Personal information
- Date of birth: 1887
- Place of birth: Wallsend, England
- Position: Centre half

Senior career*
- Years: Team / Apps / (Gls)
- North Shields Athletic
- Sheffield United
- South Shields
- 1911–1912: Bradford City / 4 / (0)
- 1912–1920: Cardiff City / 89 / (11)
- Willington St Aidan's
- Total:  / 93+ / (11+)

= Patrick Cassidy (footballer) =

English footballer

Patrick Cassidy (born 1887) was an English professional footballer who played as a centre half.

==Career==
Born in Wallsend, Cassidy played for North Shields Athletic, Sheffield United, South Shields, Bradford City, Cardiff City, and Willington St Aidan's.

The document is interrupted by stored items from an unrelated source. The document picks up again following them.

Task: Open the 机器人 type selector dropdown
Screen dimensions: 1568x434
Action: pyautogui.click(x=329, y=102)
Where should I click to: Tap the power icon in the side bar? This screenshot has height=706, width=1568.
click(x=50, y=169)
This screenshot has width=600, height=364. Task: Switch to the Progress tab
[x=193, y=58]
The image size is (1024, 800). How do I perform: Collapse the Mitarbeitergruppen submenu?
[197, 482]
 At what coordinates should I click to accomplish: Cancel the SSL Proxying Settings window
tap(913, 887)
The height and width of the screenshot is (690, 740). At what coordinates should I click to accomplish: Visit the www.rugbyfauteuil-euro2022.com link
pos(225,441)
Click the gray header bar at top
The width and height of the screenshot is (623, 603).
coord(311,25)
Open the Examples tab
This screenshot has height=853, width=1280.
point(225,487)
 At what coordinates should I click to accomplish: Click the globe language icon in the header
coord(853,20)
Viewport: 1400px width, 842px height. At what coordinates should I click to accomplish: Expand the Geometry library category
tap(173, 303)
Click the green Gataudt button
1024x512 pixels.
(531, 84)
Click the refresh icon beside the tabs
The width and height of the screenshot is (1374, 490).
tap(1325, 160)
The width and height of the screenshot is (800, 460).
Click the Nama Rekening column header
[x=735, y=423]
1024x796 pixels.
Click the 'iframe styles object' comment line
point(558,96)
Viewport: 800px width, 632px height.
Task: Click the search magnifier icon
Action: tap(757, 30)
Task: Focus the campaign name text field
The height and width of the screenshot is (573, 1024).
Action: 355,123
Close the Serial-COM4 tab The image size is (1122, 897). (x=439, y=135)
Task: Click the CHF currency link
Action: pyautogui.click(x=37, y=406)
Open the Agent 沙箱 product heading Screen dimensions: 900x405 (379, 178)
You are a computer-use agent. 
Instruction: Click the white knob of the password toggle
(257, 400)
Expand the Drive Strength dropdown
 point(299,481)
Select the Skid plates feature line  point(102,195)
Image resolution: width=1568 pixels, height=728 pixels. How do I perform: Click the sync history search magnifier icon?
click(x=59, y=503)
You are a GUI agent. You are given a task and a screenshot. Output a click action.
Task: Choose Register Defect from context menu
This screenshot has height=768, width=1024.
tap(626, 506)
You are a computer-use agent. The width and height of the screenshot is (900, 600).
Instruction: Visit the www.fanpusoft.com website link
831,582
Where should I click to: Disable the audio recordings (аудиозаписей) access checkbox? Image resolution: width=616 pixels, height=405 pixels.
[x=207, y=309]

For Bradford City, he made 4 appearances in the Football League. In 1912, Cassidy joined Southern Football League Second Division side Cardiff City, making his debut in a 1–0 victory over Mid Rhondda on 12 September. He helped the side to win the title and promotion to the First Division in his debut season. His defensive partnership with Billy Hardy and Kidder Harvey led the trio to be given the nickname of the "holy three" by the club fans. The emergence of a young Fred Keenor following the end of World War I saw Cassidy come under pressure for his place in the side and, following Keenor's strong performances during pre-season matches prior to 1919–20 season, Cassidy himself pushed for Keenor to be included in the first-team in his place due to his "youth and promise".

==Honours==
- Cardiff City

- Southern Football League Second Division winner: 1912–13

==Sources==
- Frost, Terry (1988). "Bradford City A Complete Record 1903-1988"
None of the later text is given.